The Washington Post’s Gene Weingarten won a Pulitzer for his story about parents who accidentally leave their children shut inside hot cars. Weingarten’s “Fatal Distraction” is one of the most-haunting stories I’ve ever read. It’s also one of the best-told. And it’s a model for how journalism can work online.
When I first read it, I wrote a post here about why I think Web-first newsrooms will look beyond the overly broad advice that Web writing has to be short and be reminded of the value of long-form journalism. The quick version: It can’t be copied or have its full value extracted by an aggregator’s sentence. (And yes, I’m aware of the irony that Weingarten’s article likely wouldn’t have a home in the redesigned Post magazine.)
To that I’d like add a couple of things: Weingarten’s follow-up chat to the original story should be read as well, because it contains an extraordinary personal anecdote that explains what drove him to write the story, and is a perfect example of how disclosing something simply and directly to readers is much more powerful, and ultimately drives much more trust, than an attempted retreat to mealy-mouthed objectivity.

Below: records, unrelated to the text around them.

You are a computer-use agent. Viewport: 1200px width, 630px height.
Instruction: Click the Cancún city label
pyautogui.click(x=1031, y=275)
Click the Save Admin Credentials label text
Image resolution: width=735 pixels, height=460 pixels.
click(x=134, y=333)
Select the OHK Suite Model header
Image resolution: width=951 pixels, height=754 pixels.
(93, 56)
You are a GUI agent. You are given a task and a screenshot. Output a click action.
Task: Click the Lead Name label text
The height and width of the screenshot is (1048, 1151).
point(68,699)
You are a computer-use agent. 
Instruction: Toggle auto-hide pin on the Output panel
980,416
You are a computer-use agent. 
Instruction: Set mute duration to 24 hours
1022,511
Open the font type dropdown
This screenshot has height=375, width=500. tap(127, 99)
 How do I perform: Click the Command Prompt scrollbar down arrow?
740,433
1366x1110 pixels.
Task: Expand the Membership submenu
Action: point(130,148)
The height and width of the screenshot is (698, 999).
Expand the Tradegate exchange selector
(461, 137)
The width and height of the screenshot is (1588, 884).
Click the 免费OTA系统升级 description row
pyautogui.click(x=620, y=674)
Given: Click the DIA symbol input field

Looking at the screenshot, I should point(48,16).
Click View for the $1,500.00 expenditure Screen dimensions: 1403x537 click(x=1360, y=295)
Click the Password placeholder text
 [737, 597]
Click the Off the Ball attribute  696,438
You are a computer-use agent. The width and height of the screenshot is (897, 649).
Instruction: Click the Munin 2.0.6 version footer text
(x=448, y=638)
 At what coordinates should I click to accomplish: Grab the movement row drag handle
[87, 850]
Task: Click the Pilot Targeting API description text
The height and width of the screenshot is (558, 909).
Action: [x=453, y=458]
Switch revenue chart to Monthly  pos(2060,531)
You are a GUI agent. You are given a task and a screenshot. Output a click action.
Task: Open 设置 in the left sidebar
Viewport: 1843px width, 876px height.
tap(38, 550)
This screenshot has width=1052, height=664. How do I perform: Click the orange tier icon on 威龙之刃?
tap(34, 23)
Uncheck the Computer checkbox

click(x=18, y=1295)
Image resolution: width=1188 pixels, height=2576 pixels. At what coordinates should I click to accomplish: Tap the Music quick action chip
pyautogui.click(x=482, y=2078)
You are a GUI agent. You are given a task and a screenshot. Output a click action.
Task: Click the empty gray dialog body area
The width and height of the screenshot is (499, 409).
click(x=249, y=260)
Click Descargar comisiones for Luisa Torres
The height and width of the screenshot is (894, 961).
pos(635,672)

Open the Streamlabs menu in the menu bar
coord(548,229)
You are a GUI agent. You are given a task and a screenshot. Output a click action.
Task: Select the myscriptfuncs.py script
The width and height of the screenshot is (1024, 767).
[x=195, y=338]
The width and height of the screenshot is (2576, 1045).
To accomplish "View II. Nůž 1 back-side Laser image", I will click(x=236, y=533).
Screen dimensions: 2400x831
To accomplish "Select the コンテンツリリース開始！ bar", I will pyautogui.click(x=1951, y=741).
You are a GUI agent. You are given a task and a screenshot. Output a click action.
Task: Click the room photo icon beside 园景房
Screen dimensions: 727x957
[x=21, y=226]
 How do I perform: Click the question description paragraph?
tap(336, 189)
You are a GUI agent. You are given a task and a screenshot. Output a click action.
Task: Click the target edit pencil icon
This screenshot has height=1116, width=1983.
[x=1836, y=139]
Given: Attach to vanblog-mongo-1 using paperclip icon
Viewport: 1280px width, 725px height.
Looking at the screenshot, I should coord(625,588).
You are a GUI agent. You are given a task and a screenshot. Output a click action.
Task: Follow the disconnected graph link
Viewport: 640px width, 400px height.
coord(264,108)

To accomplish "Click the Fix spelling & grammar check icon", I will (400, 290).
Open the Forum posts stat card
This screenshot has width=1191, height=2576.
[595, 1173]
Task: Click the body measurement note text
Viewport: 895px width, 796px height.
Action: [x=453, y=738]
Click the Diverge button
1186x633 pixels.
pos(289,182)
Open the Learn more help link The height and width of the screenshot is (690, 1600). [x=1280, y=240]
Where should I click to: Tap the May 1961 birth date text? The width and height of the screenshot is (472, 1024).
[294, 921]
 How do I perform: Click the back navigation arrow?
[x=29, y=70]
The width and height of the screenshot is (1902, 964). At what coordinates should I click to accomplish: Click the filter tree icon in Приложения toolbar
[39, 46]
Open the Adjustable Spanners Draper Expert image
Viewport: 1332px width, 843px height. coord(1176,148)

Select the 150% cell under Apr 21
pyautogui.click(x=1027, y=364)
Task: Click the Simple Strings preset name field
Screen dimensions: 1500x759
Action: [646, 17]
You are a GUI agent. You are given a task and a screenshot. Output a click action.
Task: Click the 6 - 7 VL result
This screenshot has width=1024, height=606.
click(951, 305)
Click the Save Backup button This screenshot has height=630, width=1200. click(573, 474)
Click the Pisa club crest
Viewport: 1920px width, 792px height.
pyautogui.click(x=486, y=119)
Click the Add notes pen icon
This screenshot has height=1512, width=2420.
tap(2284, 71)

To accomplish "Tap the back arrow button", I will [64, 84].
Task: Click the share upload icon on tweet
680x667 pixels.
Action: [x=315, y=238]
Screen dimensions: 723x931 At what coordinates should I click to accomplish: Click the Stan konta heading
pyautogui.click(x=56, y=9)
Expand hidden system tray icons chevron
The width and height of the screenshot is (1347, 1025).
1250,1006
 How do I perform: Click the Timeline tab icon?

On Tuesday Weingarten discussed his win with Post readers. Amid the self-deprecation, he said something that ought to be front and center in every newsroom and displayed above every writer’s desk. I’ve altered it slightly so it would read better engraved in stone:
Dispassionately search for the truth, and then passionately tell the truth. I have no patience for stories that are quote dumps, obscuring the truth with bogus moral equivalencies, giving equal weight to unequally valid opinions, and doing it all in the name of objectivity.
Those are words to live by, whatever medium you work in.